TASK DETAILS
Taking the line with "Given: Click the Up to date status" as the first and the line with "Click the GER30 symbol" as the last, set down the lines below exactly, pictures excluded.

SUPPLIED RECORDS
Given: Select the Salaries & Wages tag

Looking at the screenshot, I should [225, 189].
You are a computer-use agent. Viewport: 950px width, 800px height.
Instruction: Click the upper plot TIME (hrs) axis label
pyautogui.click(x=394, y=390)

* * *

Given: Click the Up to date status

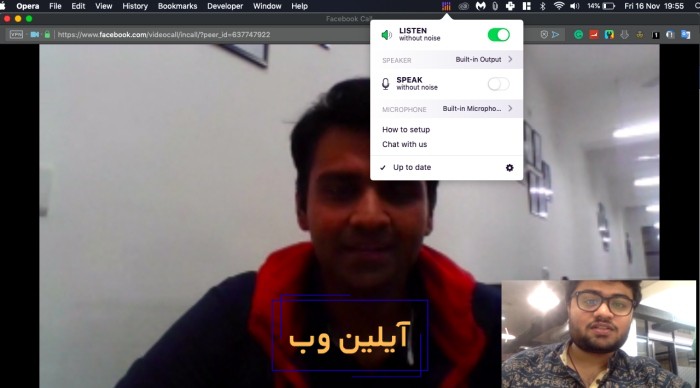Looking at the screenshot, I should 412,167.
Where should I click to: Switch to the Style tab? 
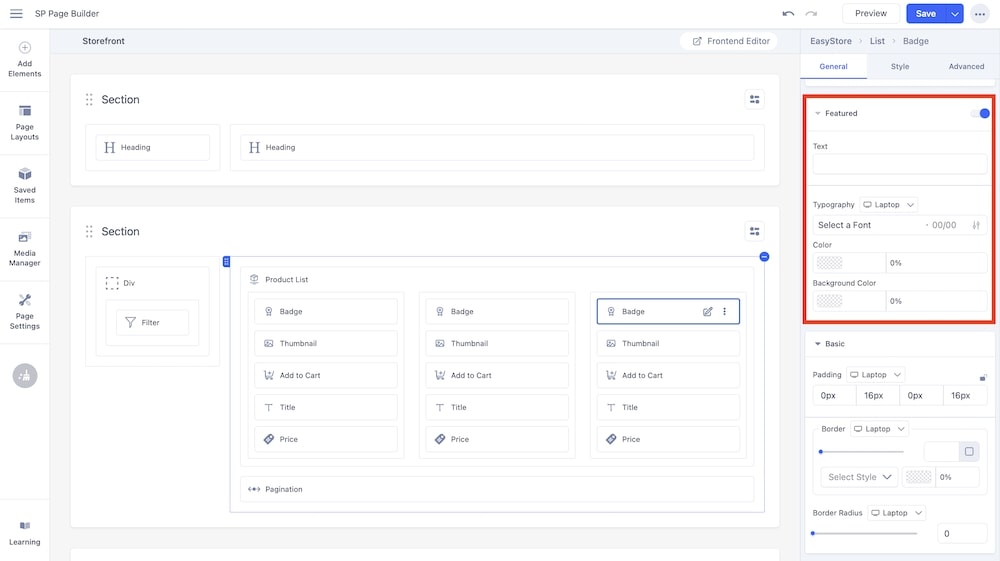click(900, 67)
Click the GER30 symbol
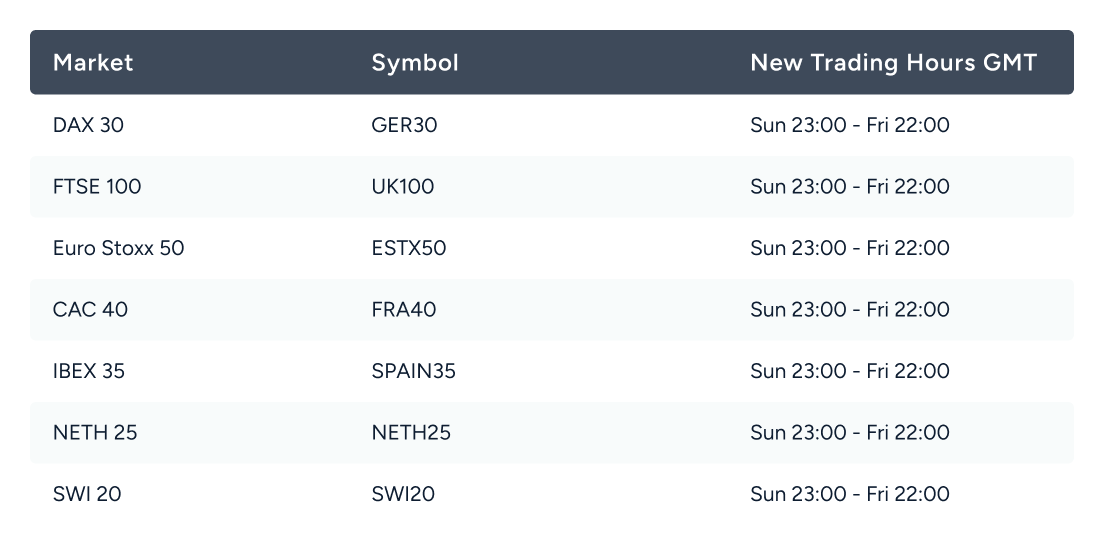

--

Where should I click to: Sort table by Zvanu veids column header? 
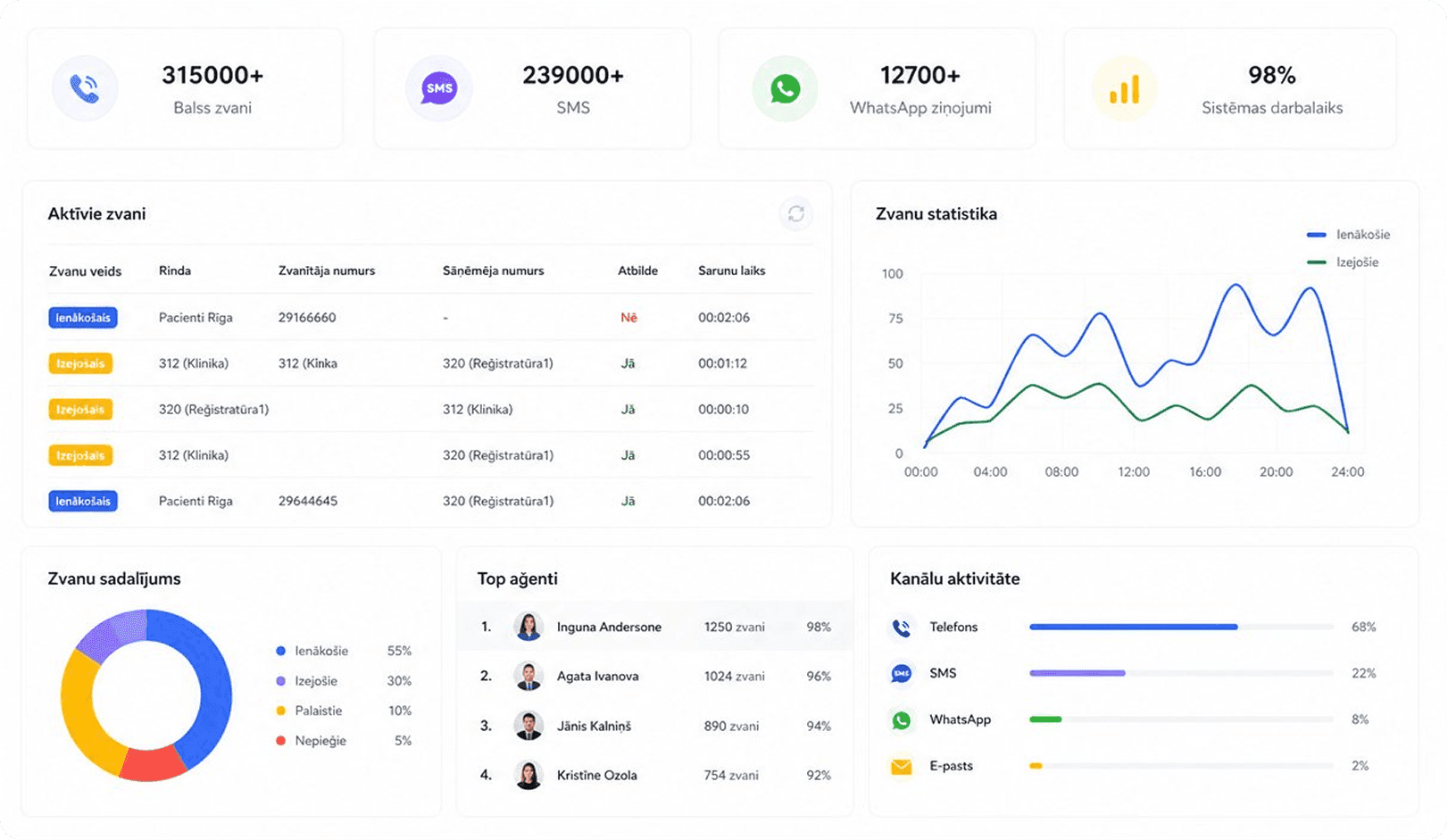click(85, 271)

OUTPUT FOR THIS TASK
Given: Click the Up to date status

Looking at the screenshot, I should 412,167.
Where should I click to: Switch to the Style tab? 
click(900, 67)
Click the GER30 symbol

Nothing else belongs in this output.